The State of Food and Agriculture 2025

Chapter 2 Land Degradation as a Challenge to Productivity

Measuring land degradation

Land degradation is one of three interconnected global challenges cited by the United Nations Rio Conventions, but it is less well understood than both climate change and biodiversity loss.22 This is due in part to its multiple definitions, as well as to the many different approaches to measurement. For example, there are disagreements over how to define baselines, which makes it challenging to agree on the extent of global land degradation across different biomes.5 This complexity is compounded by the use of varying indicators to measure land degradation by different working groups and intergovernmental panels within the United Nations system.23

Despite these challenges, the critical importance of addressing land degradation is widely recognized. It forms the basis of SDG Target 15.3, which aims to “combat desertification, restore degraded land and soil, including land affected by desertification, drought and floods, and strive to achieve a land degradation-neutral world”. Furthermore, there is clear consensus that avoiding, reducing and reversing land degradation all play a highly synergistic role in achieving the majority of the SDGs.5

Three specific sub-indicators are used for the purposes of reporting on SDG Indicator 15.3.1 (Proportion of land that is degraded over total land area): 1) trends in carbon stocks (above and below ground); 2) trends in land cover; and 3) trends in productivity (Figure 6). A significant negative change detected in any one of the three sub-indicators – using a specific threshold or statistical decreasing trend – is used to define land as degraded.24 Trends in carbon stocks (identified by measuring soil organic carbon [SOC] above and below ground) reflect slower changes that suggest a trajectory over time; trends in land cover address land conversion; and trends in productivity capture relatively fast changes in land-based natural capital.25 In recognition of the difficulty in measuring these biogeochemical processes, which are largely context-specific, the SDG reporting guidelines provide a wide variety of options for locally calibrated measurements.24

Figure 6 Key indicators of land degradation tracked by SDG Target 15.3

Illustration of key indicators for SDG 15.3 to track land degradation targets: carbon stocks above and below ground, land cover and land productivity.
SOURCE: Authors’ own elaboration based on United Nations. 2020. SDG 15 - Life on land – SDG 15 Targets. In: Space4Water. [Cited 2 March 2025]. https://www.space4water.org/taxonomy/term/16

A truly holistic approach to assessing global trends in land degradation would capture all physical, chemical and biological processes that lead to degradation. One way to express land degradation in a globally consistent way is in terms ofland degradation debt.23 A debt-based approach is based on the difference between each land degradation indicator’s current value and the conditions that would be observed without human activity. It is thus possible to distinguish between human-induced degradation and natural degradation and quantify the former. While reversing all human activity is neither feasible nor preferable, the quantification of the global total cost of human-induced land degradation is a first step to identifying and prioritizing activities that can move the needle towards land degradation neutrality objectives.

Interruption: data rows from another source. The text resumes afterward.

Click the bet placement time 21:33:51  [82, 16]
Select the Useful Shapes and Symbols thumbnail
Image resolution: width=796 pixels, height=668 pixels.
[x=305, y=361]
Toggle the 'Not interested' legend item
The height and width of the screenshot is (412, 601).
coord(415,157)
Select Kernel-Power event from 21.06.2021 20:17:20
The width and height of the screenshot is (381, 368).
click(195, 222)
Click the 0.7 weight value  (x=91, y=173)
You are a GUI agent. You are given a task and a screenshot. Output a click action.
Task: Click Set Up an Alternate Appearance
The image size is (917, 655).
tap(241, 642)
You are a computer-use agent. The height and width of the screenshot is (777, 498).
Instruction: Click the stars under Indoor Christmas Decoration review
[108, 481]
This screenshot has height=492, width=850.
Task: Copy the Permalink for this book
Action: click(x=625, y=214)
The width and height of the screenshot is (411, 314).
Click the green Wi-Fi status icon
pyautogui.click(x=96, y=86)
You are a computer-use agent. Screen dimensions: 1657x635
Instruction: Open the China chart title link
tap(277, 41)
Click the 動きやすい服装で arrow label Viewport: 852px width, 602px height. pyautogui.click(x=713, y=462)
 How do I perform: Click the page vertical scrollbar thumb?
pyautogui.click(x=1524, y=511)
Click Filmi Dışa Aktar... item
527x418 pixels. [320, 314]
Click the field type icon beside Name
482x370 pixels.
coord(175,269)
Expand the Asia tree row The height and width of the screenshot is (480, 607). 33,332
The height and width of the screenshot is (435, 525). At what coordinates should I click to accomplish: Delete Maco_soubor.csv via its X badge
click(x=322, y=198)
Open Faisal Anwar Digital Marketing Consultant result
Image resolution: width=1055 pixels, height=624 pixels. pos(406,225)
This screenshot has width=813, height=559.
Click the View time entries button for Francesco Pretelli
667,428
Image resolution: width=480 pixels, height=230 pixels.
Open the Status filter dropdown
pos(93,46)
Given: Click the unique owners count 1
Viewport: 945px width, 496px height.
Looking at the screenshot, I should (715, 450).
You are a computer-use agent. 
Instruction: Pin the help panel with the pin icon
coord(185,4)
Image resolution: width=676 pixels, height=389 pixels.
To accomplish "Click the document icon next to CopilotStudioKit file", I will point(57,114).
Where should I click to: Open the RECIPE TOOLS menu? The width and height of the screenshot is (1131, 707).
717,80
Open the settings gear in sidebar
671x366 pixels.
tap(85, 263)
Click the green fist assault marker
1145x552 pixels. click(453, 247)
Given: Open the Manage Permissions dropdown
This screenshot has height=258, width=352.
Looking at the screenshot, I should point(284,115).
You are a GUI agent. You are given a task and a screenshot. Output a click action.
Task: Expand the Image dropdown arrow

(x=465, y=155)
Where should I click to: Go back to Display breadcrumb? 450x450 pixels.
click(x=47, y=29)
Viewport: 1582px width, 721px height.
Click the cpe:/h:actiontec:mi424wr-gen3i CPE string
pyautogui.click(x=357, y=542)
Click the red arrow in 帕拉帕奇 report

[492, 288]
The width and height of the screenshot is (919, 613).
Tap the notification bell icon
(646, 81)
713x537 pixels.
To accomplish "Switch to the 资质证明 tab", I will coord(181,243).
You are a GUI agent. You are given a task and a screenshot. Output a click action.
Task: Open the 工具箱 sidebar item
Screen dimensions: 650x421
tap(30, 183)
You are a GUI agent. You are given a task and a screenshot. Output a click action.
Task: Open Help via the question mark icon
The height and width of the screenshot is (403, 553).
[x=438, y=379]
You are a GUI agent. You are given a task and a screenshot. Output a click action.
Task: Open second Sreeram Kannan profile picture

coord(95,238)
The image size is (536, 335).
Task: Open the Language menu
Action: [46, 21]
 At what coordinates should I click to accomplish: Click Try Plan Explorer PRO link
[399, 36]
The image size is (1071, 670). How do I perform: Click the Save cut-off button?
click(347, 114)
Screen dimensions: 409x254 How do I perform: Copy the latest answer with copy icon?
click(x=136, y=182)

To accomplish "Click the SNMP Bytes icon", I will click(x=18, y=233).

The choice of baseline is crucial, as it determines whether a specific piece of land is classified as degraded. United Nations Convention to Combat Desertification reporting guidelines for SDG Target 15.3 require the use of a baseline period that covers the years from 2000 to 2015, against which reporting periods are compared.24 However, the use of native/natural conditions as the baseline provides a more long-term understanding of global historical land degradation and highlights the importance of more ambitious goals for restoration.23 Areas where land has been degraded for a long time, due to unsustainable agriculture or other human activity, would otherwise remain undetected, introducing bias into global efforts to achieve land degradation neutrality. Furthermore, using the native/natural state as a baseline is also perceived to be fairer, as countries where the ecosystems were transformed centuries ago can be identified and incentivized to set more ambitious restoration goals, which would not be possible with a recent baseline.5 Figure 7 illustrates the concept of baselines in relation to agricultural history.

Figure 7 Agricultural history in relation to options of land degradation baselines

Timeline of agricultural history and land degradation baselines: agriculture begins around 10000 BCE, intensification around 3000 BCE, industrial revolution in the 18th century, green revolution in the 1960s, SDG 15.3 baseline set for 2000 to 2015, and today.